Slashdot Mirror

← Back to Stories (view on slashdot.org)

Ukraine's Power Outage Was a Cyber Attack, Says Power Supplier (reuters.com)

Posted by msmash on from the sophisticated-hacks dept.

A power blackout in Ukraine's capital Kiev last month was caused by a cyber attack and investigators are trying to trace other potentially infected computers and establish the source of the breach, utility Ukrenergo told Reuters on Wednesday. From the report: When the lights went out in northern Kiev on Dec. 17-18, power supplier Ukrenergo suspected a cyber attack and hired investigators to help it determine the cause following a series of breaches across Ukraine. Preliminary findings indicate that workstations and Supervisory Control and Data Acquisition (SCADA) systems, linked to the 330 kilowatt sub-station "North", were influenced by external sources outside normal parameters, Ukrenergo said in comments emailed to Reuters. "The analysis of the impact of symptoms on the initial data of these systems indicates a premeditated and multi-level invasion," Ukrenergo said.

3 of 59 comments (clear)

  1. Retards by Artem+S.+Tashkinov · · Score: 4, Insightful

    When your power grid management interfaces are directly connected to the Internet you must suffer. There's no excuse for that.

    1. Re:Retards by bobbied · · Score: 3, Insightful

      When your power grid management interfaces are directly connected to the Internet you must suffer. There's no excuse for that.

      Not saying it necessarily was in this case, but if such a connection is justified, then there's no excuse for not mitigating that risk properly with an applicable security model.

      The answer is risk mitigation and management. If we unplugged everything that got hacked, nothing would be online.
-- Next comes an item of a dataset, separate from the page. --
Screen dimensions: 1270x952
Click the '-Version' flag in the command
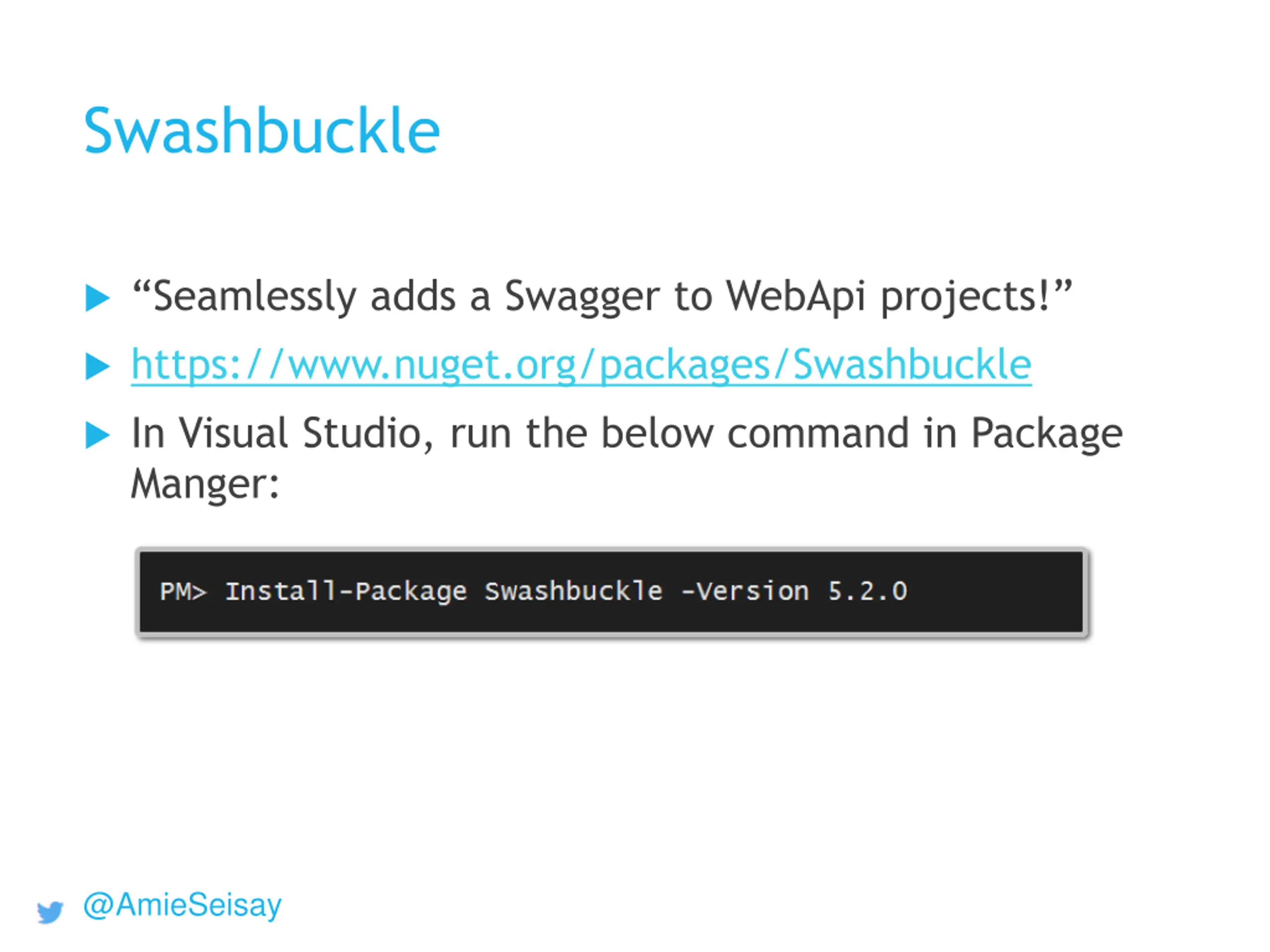pos(745,591)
      And WHY do you need the power grid online in the first place?

      About the only reason can imagine you'd use the internet in a system designed for controlling the power grid is as a backup communications path for all those remote sites when your primary data path fails. However, you are an idiot if you don't use encrypted VPN's and some pretty restrictive firewalls in those cases.

      --
      "File to fit, pound to insert, paint to match" - Aircraft Maintenance 101
  2. Practice by surfdaddy · · Score: 4, Insightful

    Kill two birds with one stone - Russia aggravates the Ukraine, and also practices for what they could do to Europe and the US.